Below appears the abstract for US 8810599, titled Image recognition in augmented reality, and above Figure 1 of this patent depicting use of  GPS compass coordinates for determining location of the image objects, using a mobile device and front camera.
A computer-implemented augmented reality method includes obtaining an image acquired by a computing device running an augmented reality application, identifying image characterizing data in the obtained image, the data identifying characteristic points in the image, comparing the image characterizing data with image characterizing data for a plurality of geo-coded images stored by a computer server system, identifying locations of items in the obtained image using the comparison, and providing, for display on the computing device at the identified locations, data for textual or graphical annotations that correspond to each of the items in the obtained image, and formatted to be displayed with the obtained image or a subsequently acquired image.

Of course, when reading the above-cited abstract, you will have already noticed that in a world of patents where computer programs that transform everyone’s life cannot be patented, US 8810599 is a “computer-implemented augmented reality method…” where “an image is acquired by a computing device, running an augmented reality application…”. 

Consequently, and elsewhere in the specifications of the patent, since the coded instructions of a computer program cannot be patented, you will discover that this invention also includes "tangible non-transient recordable computer storage media” that “stores the instructions which once executed make it possible to acquire an image with a device, running an augmented reality program”. 

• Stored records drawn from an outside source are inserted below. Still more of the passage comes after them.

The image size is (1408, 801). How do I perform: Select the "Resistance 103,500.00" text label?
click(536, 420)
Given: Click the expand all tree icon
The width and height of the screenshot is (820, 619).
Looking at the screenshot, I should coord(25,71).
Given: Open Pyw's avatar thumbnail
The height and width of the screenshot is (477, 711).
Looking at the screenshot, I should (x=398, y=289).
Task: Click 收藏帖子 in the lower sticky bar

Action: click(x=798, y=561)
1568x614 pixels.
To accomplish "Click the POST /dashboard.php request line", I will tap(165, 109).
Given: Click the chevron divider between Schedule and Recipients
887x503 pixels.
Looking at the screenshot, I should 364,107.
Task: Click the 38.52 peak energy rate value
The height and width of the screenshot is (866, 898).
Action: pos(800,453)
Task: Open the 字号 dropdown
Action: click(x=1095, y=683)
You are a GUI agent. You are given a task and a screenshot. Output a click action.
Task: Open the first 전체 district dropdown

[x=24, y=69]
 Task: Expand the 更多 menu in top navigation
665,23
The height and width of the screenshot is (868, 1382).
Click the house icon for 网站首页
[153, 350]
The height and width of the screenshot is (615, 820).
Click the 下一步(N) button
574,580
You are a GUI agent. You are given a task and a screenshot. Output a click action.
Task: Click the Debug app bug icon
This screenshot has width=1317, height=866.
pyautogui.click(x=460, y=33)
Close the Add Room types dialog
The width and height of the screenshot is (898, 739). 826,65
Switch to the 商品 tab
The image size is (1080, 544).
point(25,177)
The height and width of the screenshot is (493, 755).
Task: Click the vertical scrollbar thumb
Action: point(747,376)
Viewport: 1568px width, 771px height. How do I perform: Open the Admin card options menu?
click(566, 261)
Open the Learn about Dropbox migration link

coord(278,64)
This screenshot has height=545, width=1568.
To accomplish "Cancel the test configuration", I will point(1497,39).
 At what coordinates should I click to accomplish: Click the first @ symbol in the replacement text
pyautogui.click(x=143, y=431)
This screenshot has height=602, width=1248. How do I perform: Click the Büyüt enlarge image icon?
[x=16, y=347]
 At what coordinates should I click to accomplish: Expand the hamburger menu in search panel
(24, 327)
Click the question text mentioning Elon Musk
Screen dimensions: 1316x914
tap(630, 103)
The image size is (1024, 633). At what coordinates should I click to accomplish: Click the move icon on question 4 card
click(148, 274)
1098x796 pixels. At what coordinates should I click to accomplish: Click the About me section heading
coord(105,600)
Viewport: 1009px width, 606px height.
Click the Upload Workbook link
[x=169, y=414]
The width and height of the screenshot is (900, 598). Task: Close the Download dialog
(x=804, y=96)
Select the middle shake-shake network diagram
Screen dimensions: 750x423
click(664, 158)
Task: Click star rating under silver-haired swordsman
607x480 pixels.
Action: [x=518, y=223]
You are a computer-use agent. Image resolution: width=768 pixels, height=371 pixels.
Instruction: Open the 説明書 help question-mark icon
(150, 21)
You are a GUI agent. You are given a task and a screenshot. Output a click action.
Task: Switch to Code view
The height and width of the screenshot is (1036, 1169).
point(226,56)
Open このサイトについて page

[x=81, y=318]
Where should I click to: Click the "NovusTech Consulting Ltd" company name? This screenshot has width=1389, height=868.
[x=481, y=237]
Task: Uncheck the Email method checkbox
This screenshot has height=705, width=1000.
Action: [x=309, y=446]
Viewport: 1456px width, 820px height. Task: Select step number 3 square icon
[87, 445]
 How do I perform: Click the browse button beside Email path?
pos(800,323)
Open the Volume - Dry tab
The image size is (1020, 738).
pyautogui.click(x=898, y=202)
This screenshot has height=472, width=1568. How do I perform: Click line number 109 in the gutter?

Finally, in addition to the media support for this method, the patent also covers the means for acquiring the image, means for sending the image data wirelessly to a server containing geo-coded image data; means for comparing and matching acquired data with stored data, means for extracting and displaying the virtual data for an augmented impression of reality..., plus much more, in terms of the scope of the invention and its variations: of input modes (voice, stylus, keyboard), of operating systems (Android, iOS, Rim Blackberry, Microsoft  Windows Mobile, Symbian…), of the means for determining location of user, and position of image; of the networks supporting transmission of information etc! (The patent runs 26 pages.)

Cheers, and thanks Google!